Newark Sunset

It was to be nothing special: a fifteen-minute train ride from Newark Penn Station to New York Penn Station.  I had done it many times.  The late afternoon NJ Transit train pulled out of the station and maintained its slow speed through the city, moving up along MacCarter Highway toward the Lincoln Tunnel.

This was the late seventies, long before any redevelopment of the City of Newark, when dingy industrial yards bordered the railroad tracks.  Suddenly my eyes were drawn to a sight outside the dirty train windows.  The red-orange sun setting behind the jagged pieces of steel projected black changing shapes.  As the train moved, the sun’s color changed as well as the lines and figures partially blocking it.  This mystical video, an urban sunset kaleidoscope, held me in awe with captivating beauty.

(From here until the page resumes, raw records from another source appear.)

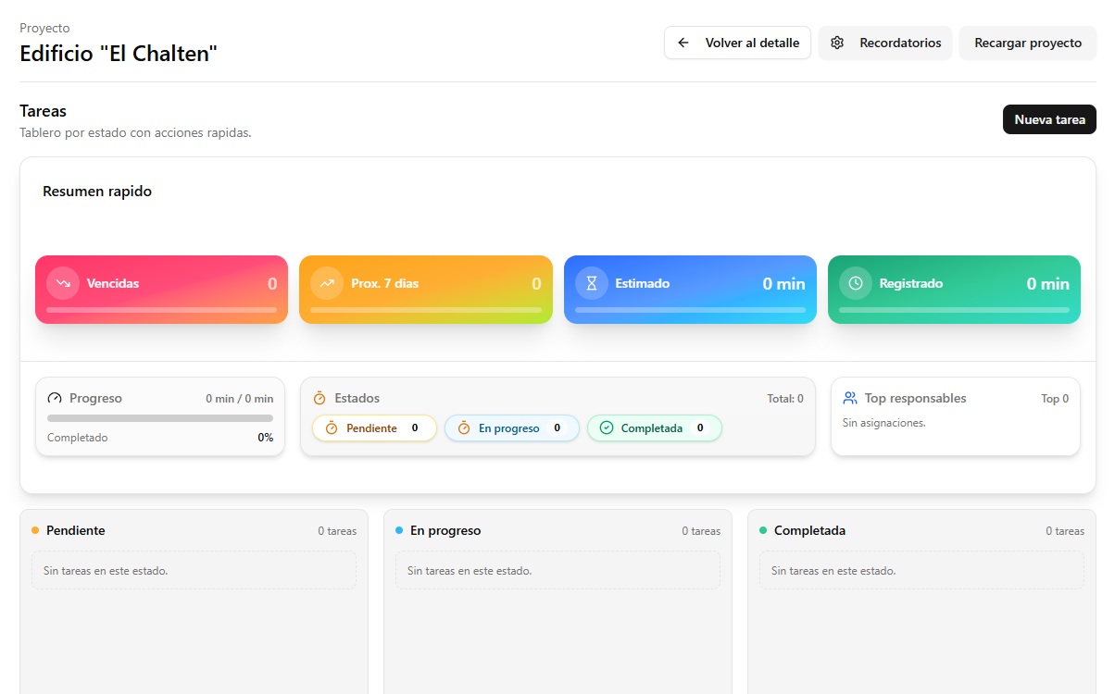Open Volver al detalle
This screenshot has width=1115, height=694.
737,43
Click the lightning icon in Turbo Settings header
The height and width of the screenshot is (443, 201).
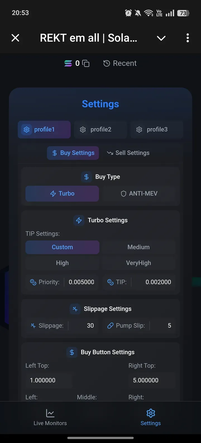click(x=79, y=221)
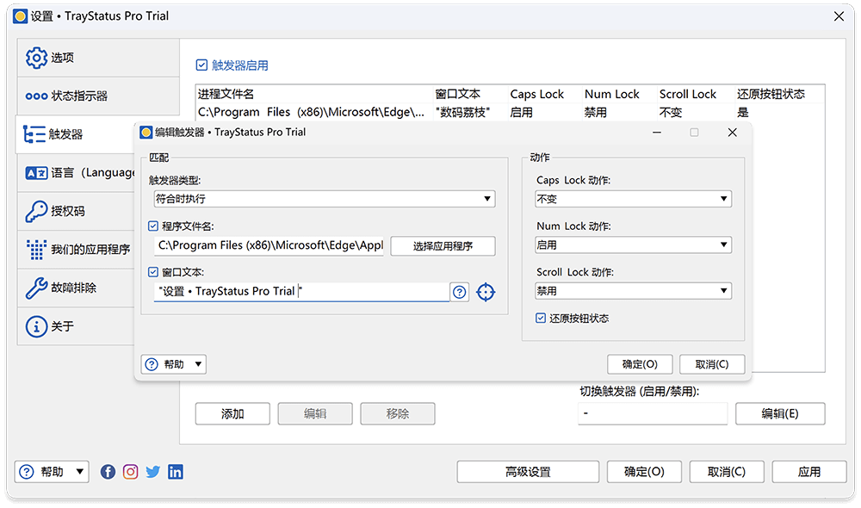This screenshot has height=508, width=861.
Task: Click the Twitter bird icon at bottom
Action: pyautogui.click(x=152, y=471)
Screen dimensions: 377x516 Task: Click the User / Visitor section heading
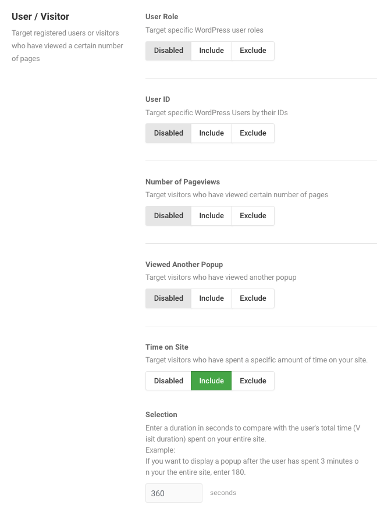tap(41, 16)
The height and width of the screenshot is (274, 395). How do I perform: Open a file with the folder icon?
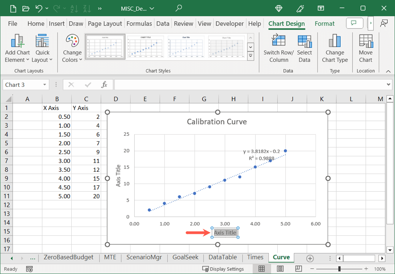(25, 8)
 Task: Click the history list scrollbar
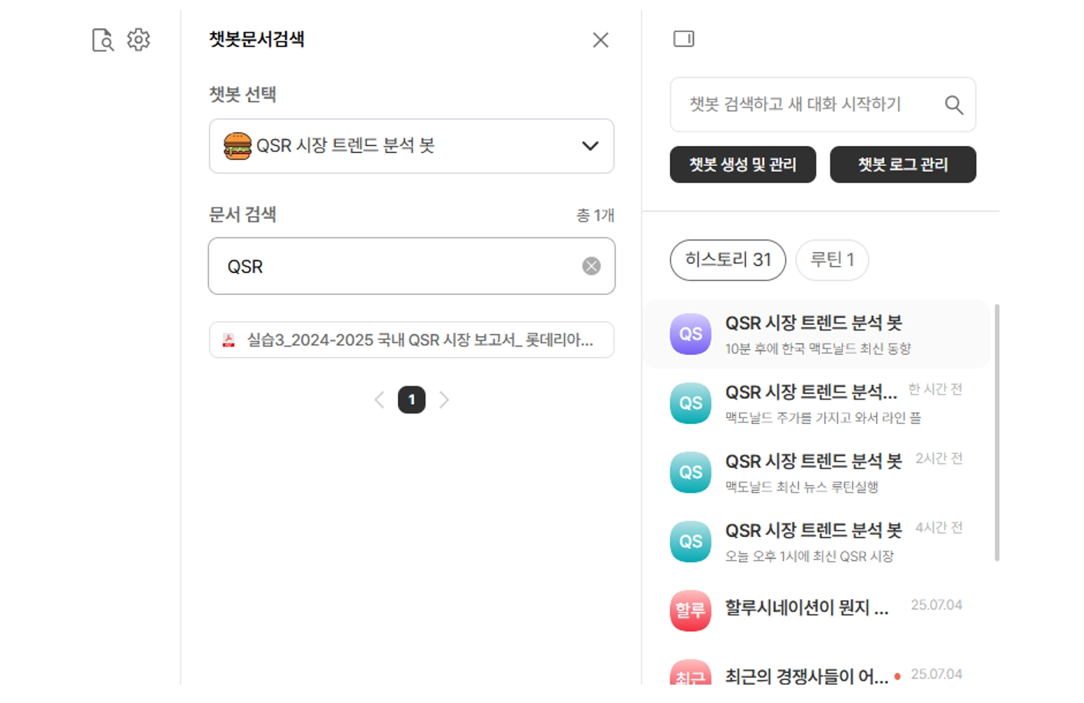996,430
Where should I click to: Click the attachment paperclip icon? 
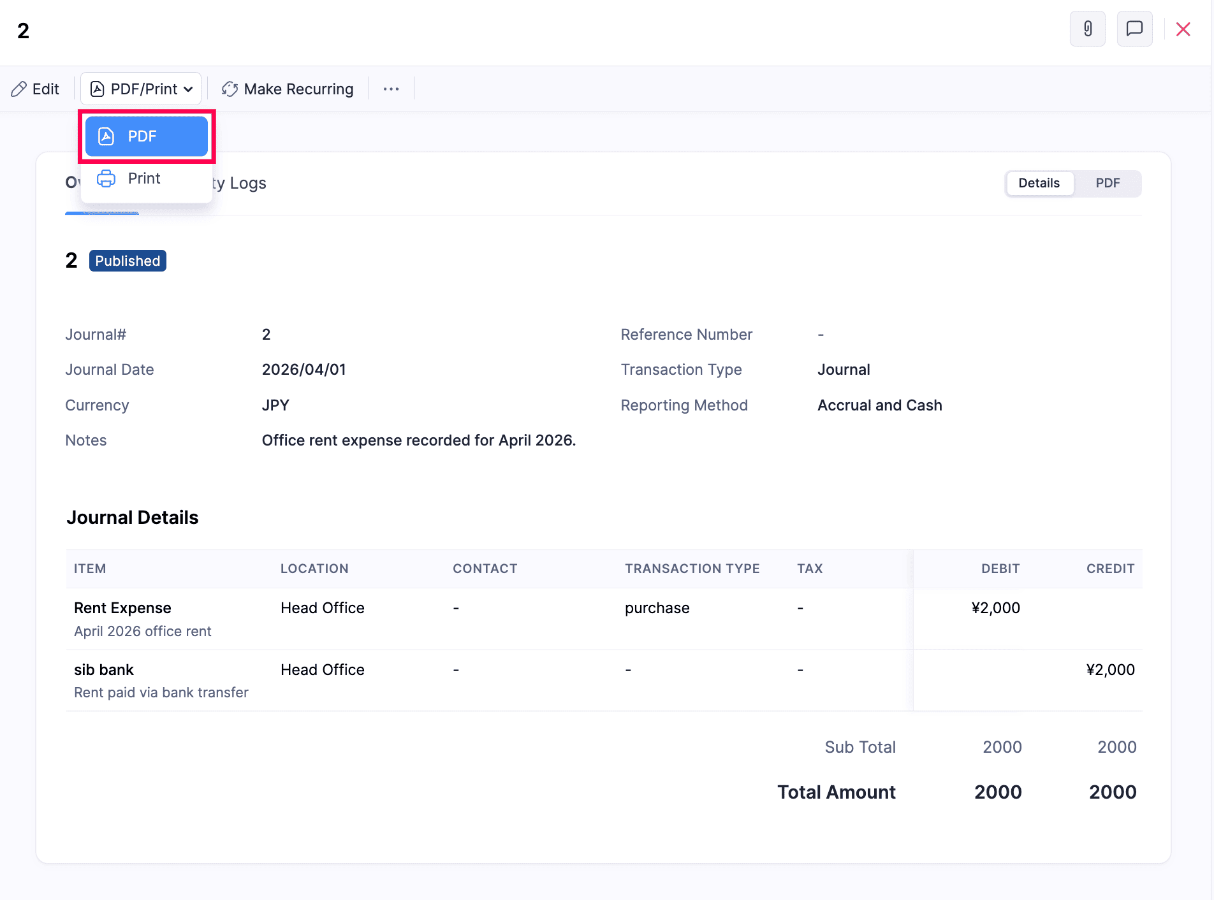1087,29
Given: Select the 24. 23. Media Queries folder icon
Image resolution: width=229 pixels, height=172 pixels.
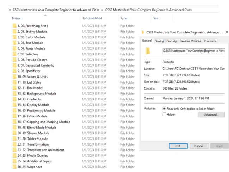Looking at the screenshot, I should tap(14, 156).
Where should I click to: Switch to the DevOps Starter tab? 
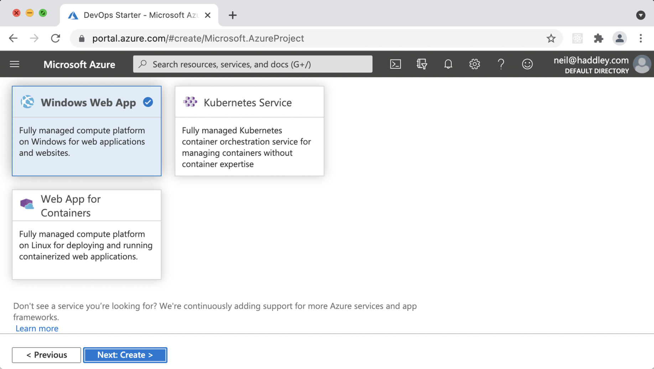[x=135, y=15]
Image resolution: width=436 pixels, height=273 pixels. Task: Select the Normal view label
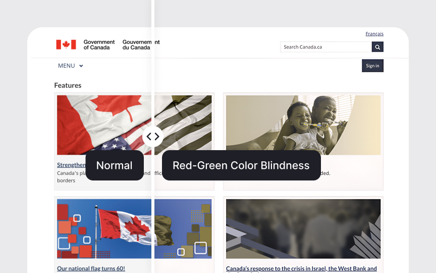[115, 165]

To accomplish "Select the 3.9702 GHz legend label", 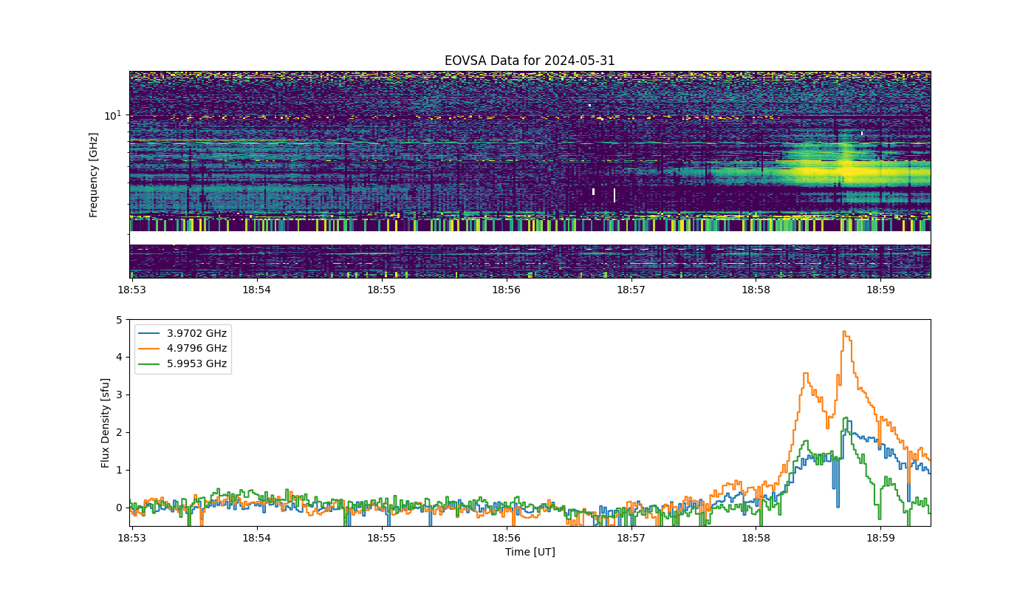I will [196, 333].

Time seemed to stand still or collapse—an eternal now — with an overwhelming sense of divine presence.  It was nothing less than an epiphany, a mystical moment, a thin space where heaven comes close to earth, leaving me with this revelation:  if God can transform and render Newark with such beauty, what could God do with me, or with us?  What beauty or divine presence am I missing, in the world and in others if it’s so obvious in virtual junk yards through a dirty train window?

Pelagius reminds us: if we look with God’s eyes, nothing on earth is ugly. 

I have been blessed to witness breathtaking sunsets in the San Francisco Bay, Key West, the Bahamas, Puerta Vallarta and Hawaii.  None have been more impressionable, none have had the enduring power, and none have moved me more deeply than that sunset in Newark.

We cannot plan, schedule or manipulate epiphanies or mystical moments, but we can be more opened to them.  We all have them or miss them.  Unfortunately, Western Christian churches and leaders turned mysticism into a specialty, a heightened level of spirituality reserved for the elite.  We are all called to be mystics, people of revealed glory, for our very human nature is graced, drenched with the divine life of Christ.  I know of many unchurched or even avowed agnostics experience such moments in which time is suspended, all is one, and there is an acute awareness of the transcendent, the sacred, the divine. 

Are we missing such sunsets?  They may be in the most unexpected times and places.  Be still our hearts!  Expect the light of glory!  We need to keep awake, with eyes of faith wide open– not for ideas or beliefs, but for the revealing beauty of an eternal presence.